┏━━

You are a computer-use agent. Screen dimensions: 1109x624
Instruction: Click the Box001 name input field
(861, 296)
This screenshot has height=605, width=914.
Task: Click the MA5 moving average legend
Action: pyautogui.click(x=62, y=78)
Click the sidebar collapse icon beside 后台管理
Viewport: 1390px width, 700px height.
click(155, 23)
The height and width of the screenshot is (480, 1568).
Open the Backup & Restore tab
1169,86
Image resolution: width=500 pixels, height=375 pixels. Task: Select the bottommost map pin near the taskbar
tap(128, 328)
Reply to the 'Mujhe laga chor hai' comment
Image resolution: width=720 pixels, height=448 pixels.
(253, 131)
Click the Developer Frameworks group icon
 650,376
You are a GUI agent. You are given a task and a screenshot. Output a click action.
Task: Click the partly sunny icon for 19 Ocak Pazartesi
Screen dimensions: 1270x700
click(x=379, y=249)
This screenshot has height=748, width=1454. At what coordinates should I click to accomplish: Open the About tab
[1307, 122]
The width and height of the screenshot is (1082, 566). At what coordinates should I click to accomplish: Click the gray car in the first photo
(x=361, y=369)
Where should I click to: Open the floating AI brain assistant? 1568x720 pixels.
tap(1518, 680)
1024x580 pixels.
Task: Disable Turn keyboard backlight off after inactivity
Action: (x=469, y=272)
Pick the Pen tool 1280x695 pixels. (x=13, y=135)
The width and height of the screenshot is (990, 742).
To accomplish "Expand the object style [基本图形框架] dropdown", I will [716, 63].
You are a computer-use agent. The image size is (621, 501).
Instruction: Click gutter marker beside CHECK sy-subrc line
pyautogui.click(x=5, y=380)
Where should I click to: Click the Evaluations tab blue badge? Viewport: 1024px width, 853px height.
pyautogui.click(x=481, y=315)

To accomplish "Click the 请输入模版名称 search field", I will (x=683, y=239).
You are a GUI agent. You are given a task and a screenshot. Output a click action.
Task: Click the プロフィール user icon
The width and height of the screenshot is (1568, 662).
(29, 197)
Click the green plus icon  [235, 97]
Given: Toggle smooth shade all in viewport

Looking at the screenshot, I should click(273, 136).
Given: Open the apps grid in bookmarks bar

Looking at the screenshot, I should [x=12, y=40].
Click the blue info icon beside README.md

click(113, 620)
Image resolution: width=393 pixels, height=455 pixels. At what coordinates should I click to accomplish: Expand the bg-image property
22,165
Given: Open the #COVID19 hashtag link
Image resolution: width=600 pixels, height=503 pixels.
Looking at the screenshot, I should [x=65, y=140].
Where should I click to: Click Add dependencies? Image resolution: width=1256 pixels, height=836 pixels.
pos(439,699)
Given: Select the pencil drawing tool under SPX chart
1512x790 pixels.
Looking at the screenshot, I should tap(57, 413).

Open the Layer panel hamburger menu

┗━━

» THE PROBLEM
Go through the listing above and pull out each line containing the word "agent".

» RESPONSE TO THIS TASK
You are a computer-use agent. Screen dimensions: 1109x624
You are a GUI agent. You are given a task and a screenshot. Output a click action.
You are a computer-use agent. The image size is (621, 501).
You are a GUI agent. You are given a task and a screenshot. Output a click action.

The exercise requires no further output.